▶ GIVEN DATA

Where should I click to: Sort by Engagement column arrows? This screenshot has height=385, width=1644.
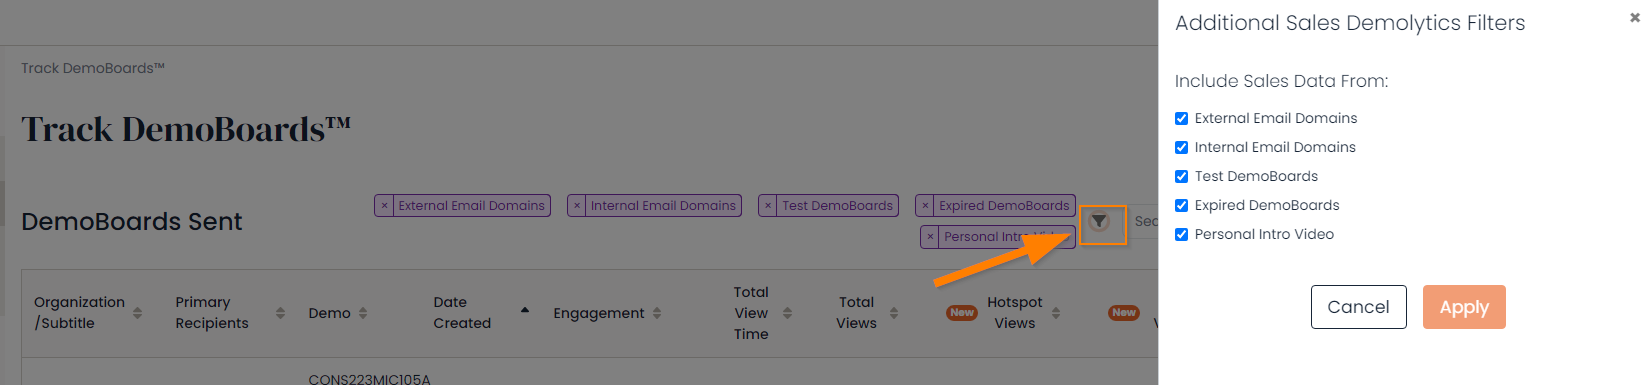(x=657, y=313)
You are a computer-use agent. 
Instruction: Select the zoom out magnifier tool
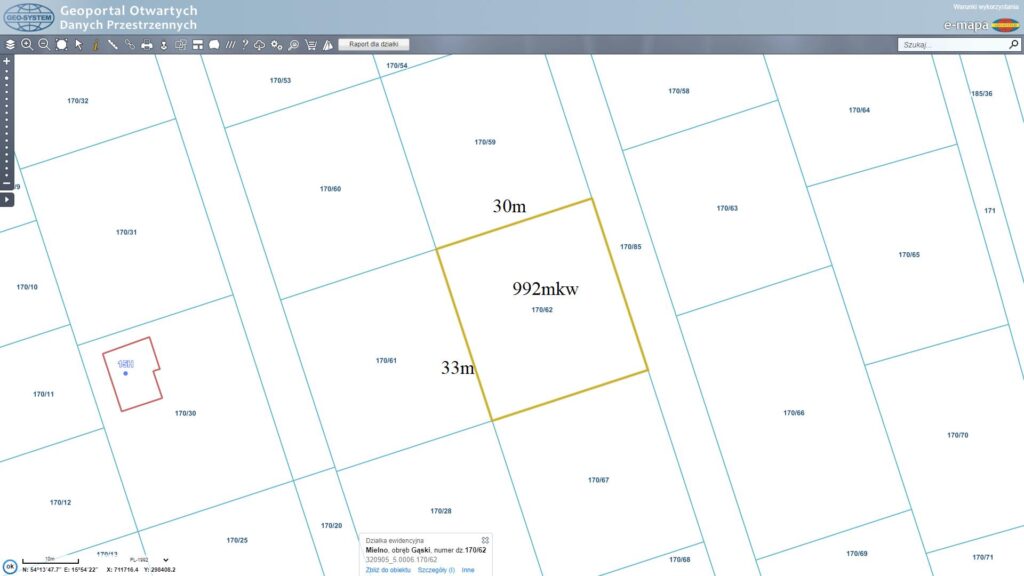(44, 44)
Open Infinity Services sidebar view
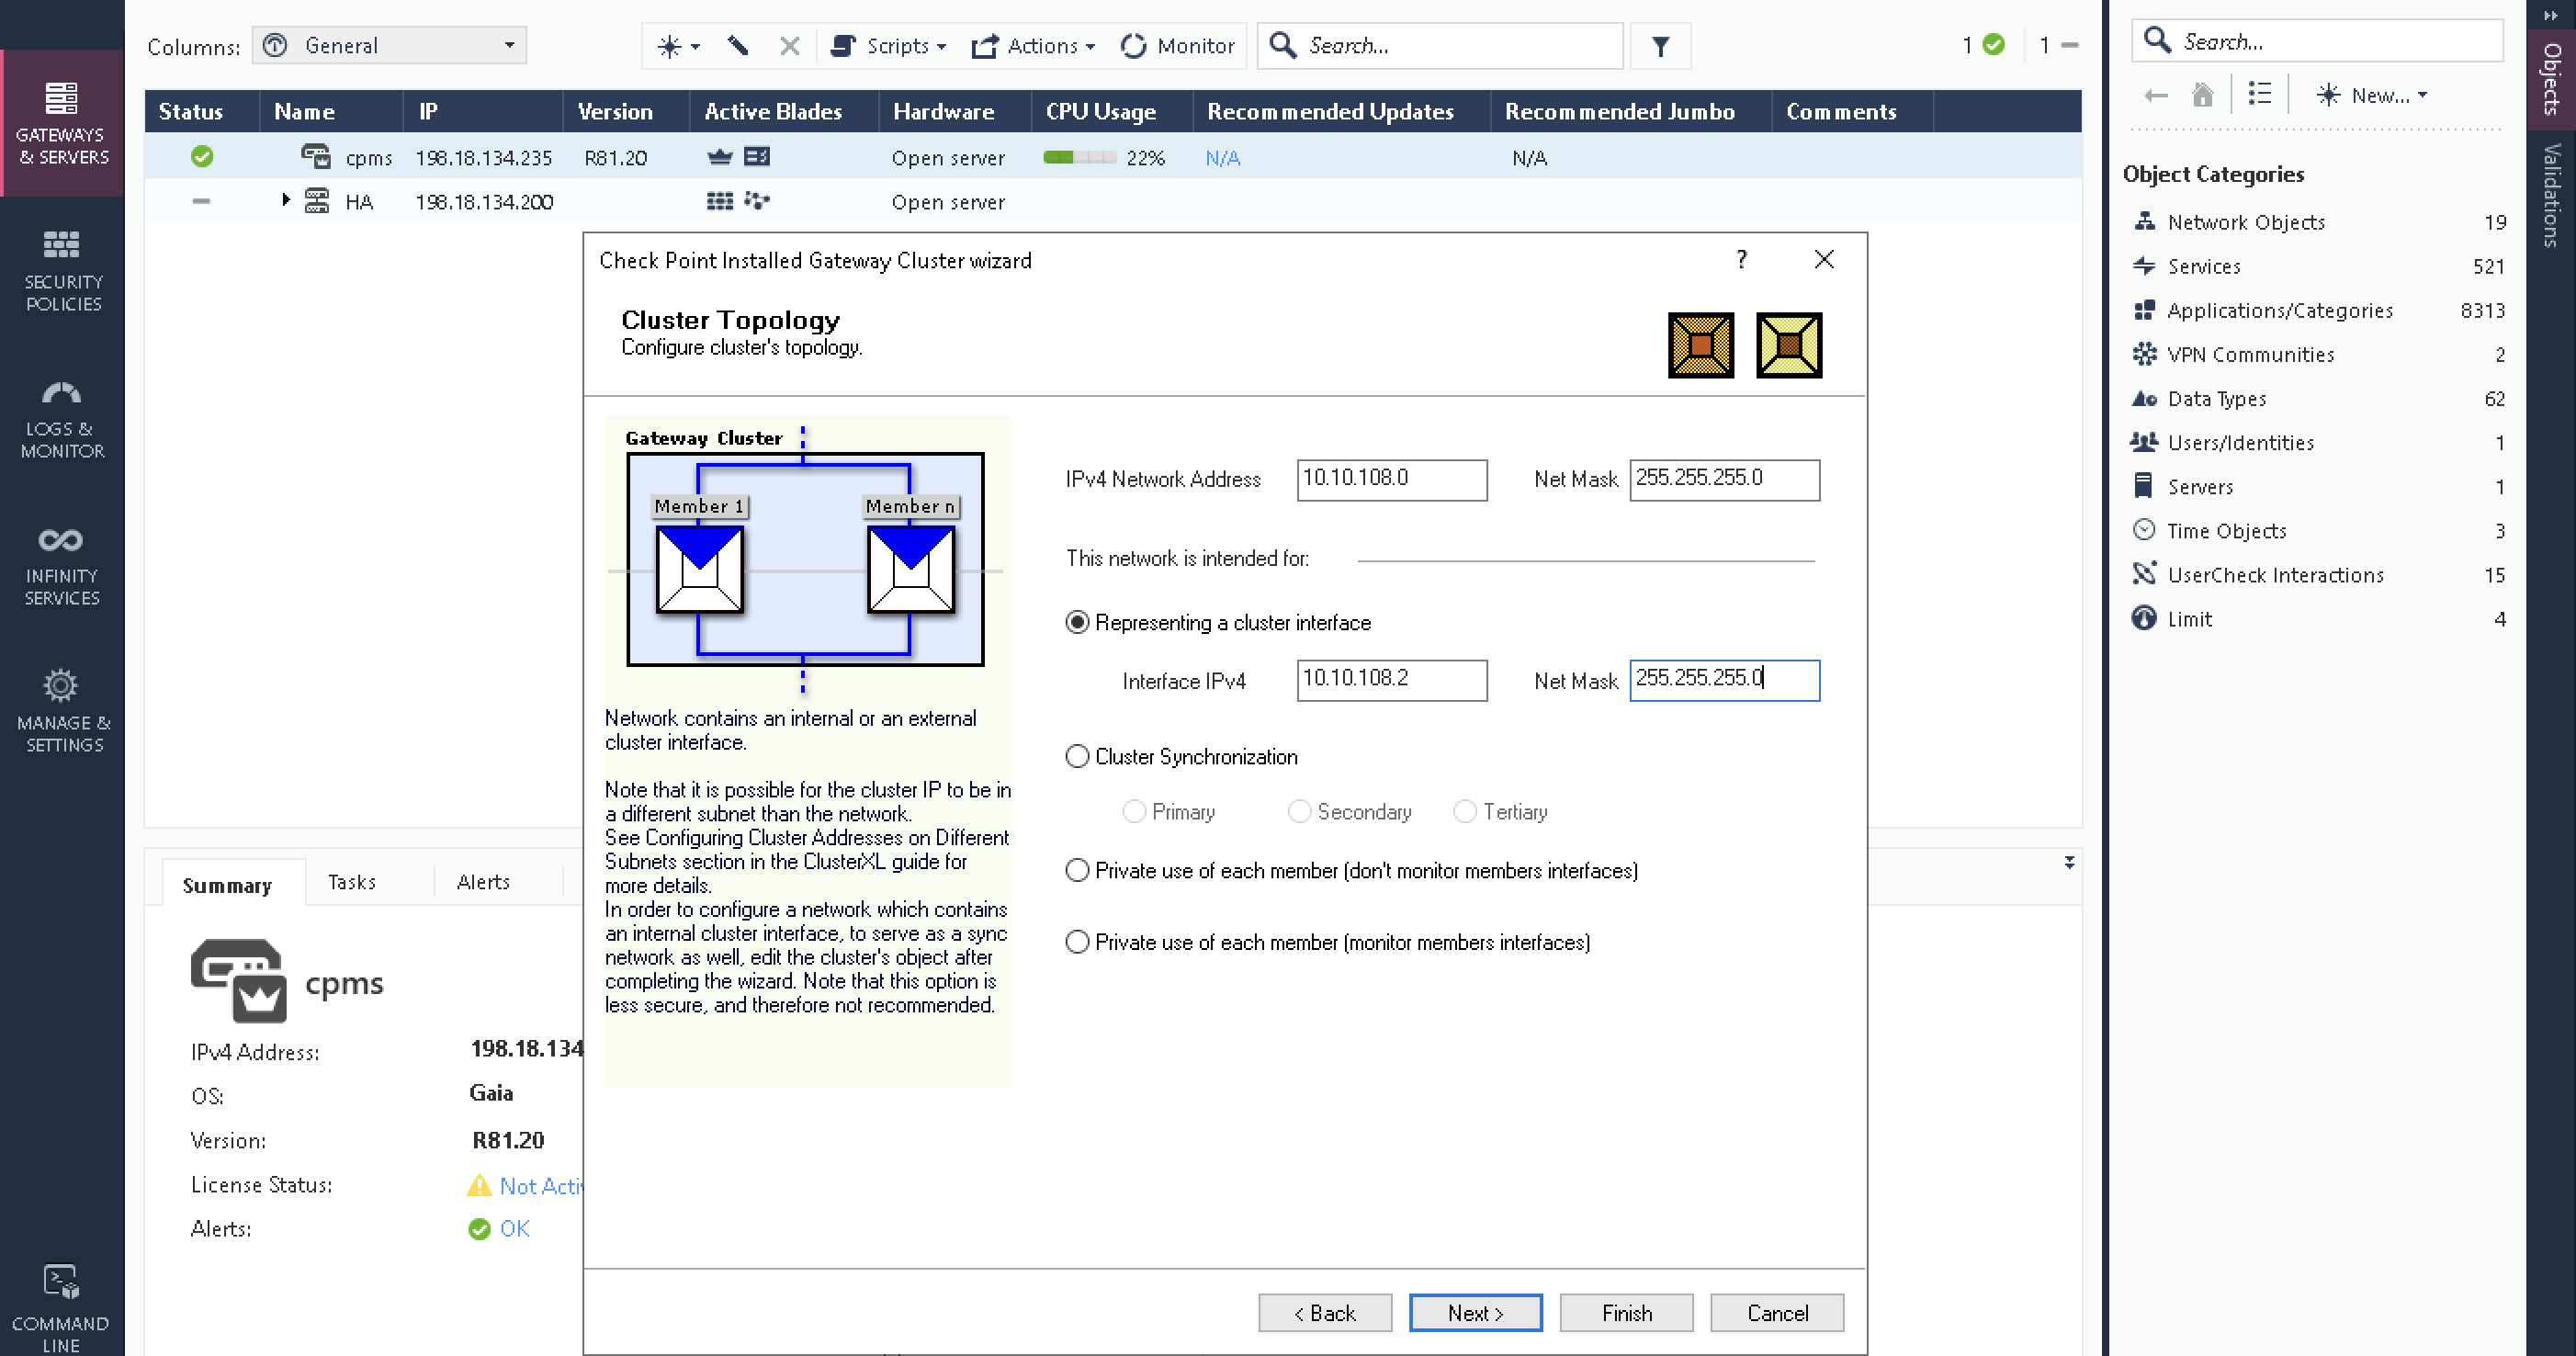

---

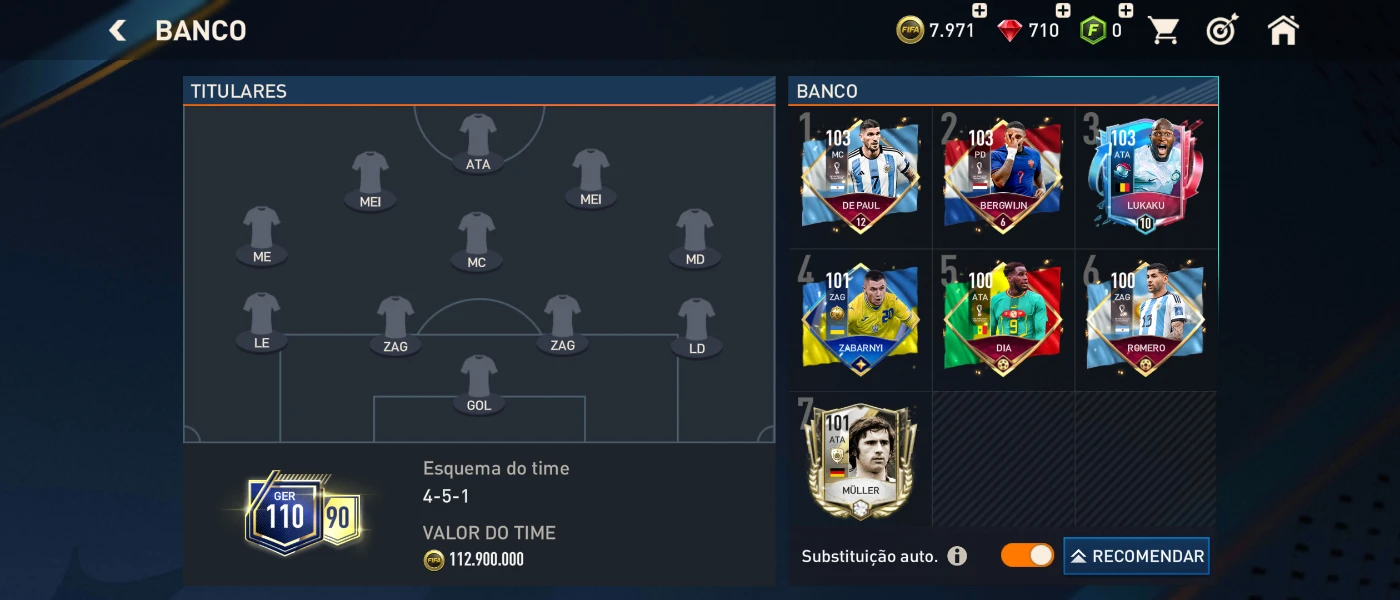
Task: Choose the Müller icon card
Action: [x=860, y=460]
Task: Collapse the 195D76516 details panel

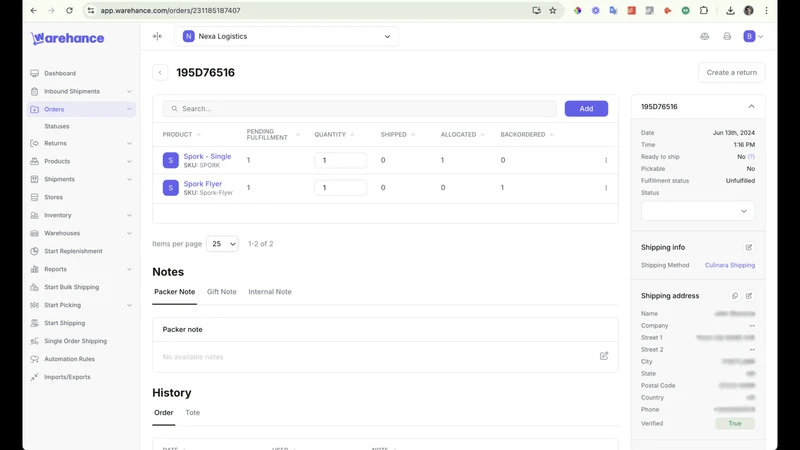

▶ INSTRUCTION
Which of the lines above contain "Task"? Show each of them in full.

▶ RESPONSE TO THE EXERCISE
Task: Choose the Müller icon card
Task: Collapse the 195D76516 details panel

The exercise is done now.